Alternative Naval Force Structure Week
By Tom Meyer
The U.S. Navy achieved extraordinary success in the 20th century – playing key roles in winning WWII and the Cold War. The U.S. Navy earned these accomplishments with forces structured around an exceptional fleet of technologically superior ships and aircraft. The U.S. Navy’s “ships of the line” during this era represented the height of our technological and industrial capabilities – and no expense was spared to create, construct, and operate this world-leading fleet.
As the United States and the U.S. Navy move into the 21st century, the United States faces the duel challenge of engaging in a “long war” against Islamofacism and meeting the threat of emerging “peer competitors” in a period of economic and fiscal constraints. Meeting these dichotomous challenges requires a fundamental rethink of the nature of naval forces and their roles. Is the U.S. Navy moving from an era of exceptional “ships of the line” – including LHA’s & LPD’s, FFG’s, CG’s, DDG’s, SSN’s and CVN’s – to one filled with USV’s, UAV’s, LCS’s, CV’s, SSK’s and perhaps something new – Long Range Patrol Vessels (LRPV’s)? But what exactly is an LRPV?
The LRPV represents the 21st century version of the WWII APD – High Speed Transports. To better understand the 21st century LRPV, let’s take a look at the history and capabilities of the 20th century APDs.
During WWII and the Korean War, Crosley-class APDs based on the Rudderrow class of destroyer escorts were pressed into a variety of roles and performed missions including amphibious assault, UDT operations and raids, ASW, long-range patrolling, and search and rescue– i.e. rescue of USS Indianapolis survivors.
The ability to successfully complete these various missions resulted from the inherently flexible design of the APDs. To begin with, the designers of the Crosley class APD’s provided these ships with a strong organic armament, including one 5″/38 dual purpose gun mount, three twin 40 mm gun mounts, six single 20 mm gun mounts, and two depth charge tracks. The Crosley class APD’s were equipped to carry and support 12 officers and 150 enlisted men. Furthermore, the Crosley’s were equipped with 4 LCVPs to convey troops and equipment ashore.
Finally, the Crosley APD’s could carry a combination of the following material on board:
- 6 x 1/4 ton trucks
- 2 x 1 ton trucks
- 4 x ammunition carts
- 4 x pack howitzers
- 6,000 cubic feet ammunition
- 3,500 cubic feet general cargo
- 1,000 cubic feet gasoline
The capabilities and flexibility of the APD’s are the inspiration for a new line of vessels – the Long Range Patrol Vessels (LRPVs).

---*---

Exercise set
- 1) Pull from the naval force structure text the passage starting with "During WWII and" and going on through "and equipment ashore.", copied word for word.
- 2) According to the naval force structure text, how many officers and enlisted men were the Crosley class APDs equipped to carry and support?

---*---

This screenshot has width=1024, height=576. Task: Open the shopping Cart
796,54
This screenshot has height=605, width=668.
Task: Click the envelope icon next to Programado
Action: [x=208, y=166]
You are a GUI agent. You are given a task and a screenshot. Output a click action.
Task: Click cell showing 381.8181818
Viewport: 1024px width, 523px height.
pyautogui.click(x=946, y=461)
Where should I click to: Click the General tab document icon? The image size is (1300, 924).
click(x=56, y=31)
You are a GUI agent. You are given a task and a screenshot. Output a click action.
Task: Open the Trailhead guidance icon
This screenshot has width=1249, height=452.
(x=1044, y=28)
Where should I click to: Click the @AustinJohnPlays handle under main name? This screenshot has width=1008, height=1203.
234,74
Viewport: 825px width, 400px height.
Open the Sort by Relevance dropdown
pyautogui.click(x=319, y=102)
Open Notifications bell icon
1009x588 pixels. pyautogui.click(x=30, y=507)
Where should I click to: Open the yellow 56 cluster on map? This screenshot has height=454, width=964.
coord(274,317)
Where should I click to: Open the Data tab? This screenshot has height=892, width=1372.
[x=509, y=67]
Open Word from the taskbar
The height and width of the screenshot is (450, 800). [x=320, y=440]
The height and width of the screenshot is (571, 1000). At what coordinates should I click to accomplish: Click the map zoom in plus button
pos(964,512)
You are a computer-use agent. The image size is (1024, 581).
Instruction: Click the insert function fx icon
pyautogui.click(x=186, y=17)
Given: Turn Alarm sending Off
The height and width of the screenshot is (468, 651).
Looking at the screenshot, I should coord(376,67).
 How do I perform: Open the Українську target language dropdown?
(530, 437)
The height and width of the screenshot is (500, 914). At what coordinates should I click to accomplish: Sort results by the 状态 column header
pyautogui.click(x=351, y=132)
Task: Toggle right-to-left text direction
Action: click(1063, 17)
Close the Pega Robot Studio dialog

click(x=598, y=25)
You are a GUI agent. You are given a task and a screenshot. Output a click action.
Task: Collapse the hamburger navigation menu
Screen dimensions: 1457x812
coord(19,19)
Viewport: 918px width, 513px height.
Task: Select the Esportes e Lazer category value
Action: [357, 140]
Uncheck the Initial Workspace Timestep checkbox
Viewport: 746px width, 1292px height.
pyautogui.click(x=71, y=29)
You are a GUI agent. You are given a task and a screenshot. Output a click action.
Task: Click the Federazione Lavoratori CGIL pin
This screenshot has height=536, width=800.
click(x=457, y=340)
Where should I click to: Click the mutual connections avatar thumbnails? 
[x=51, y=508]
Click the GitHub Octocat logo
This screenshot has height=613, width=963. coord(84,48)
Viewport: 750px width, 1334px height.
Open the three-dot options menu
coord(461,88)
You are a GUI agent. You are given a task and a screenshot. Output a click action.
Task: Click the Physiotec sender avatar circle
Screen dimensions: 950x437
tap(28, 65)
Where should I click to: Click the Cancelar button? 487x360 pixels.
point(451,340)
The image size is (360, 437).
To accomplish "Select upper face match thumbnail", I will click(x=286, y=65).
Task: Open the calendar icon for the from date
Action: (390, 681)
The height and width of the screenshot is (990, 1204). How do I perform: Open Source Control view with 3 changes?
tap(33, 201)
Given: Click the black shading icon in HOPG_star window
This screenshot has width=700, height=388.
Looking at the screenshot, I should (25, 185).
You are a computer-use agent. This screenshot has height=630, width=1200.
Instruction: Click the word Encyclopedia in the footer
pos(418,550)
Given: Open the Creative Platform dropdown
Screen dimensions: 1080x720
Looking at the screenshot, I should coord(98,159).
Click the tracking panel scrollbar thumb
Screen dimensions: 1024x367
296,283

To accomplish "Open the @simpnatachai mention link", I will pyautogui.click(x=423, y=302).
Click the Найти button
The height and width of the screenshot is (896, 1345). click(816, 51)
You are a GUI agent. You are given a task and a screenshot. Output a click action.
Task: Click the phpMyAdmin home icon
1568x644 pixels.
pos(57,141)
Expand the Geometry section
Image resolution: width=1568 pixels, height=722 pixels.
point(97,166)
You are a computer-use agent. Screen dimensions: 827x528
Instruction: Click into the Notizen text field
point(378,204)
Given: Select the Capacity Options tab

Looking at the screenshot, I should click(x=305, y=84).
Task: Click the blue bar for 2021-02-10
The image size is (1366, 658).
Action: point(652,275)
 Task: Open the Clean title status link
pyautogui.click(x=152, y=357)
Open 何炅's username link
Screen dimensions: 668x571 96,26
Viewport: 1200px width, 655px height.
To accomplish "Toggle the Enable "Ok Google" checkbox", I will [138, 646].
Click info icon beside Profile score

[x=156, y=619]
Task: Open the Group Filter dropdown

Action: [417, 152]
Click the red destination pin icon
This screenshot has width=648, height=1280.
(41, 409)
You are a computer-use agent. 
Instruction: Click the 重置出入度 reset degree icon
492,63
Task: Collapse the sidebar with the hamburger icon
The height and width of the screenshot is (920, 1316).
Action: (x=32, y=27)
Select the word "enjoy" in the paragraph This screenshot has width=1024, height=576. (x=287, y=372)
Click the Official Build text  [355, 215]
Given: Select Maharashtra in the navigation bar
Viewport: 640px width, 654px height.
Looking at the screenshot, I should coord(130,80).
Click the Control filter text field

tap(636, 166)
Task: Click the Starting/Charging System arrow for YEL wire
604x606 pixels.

---*---

Task-by-task answers
- 1)
During WWII and the Korean War, Crosley-class APDs based on the Rudderrow class of destroyer escorts were pressed into a variety of roles and performed missions including amphibious assault, UDT operations and raids, ASW, long-range patrolling, and search and rescue– i.e. rescue of USS Indianapolis survivors.
The ability to successfully complete these various missions resulted from the inherently flexible design of the APDs. To begin with, the designers of the Crosley class APD’s provided these ships with a strong organic armament, including one 5″/38 dual purpose gun mount, three twin 40 mm gun mounts, six single 20 mm gun mounts, and two depth charge tracks. The Crosley class APD’s were equipped to carry and support 12 officers and 150 enlisted men. Furthermore, the Crosley’s were equipped with 4 LCVPs to convey troops and equipment ashore.

- 2) 12 officers and 150 enlisted men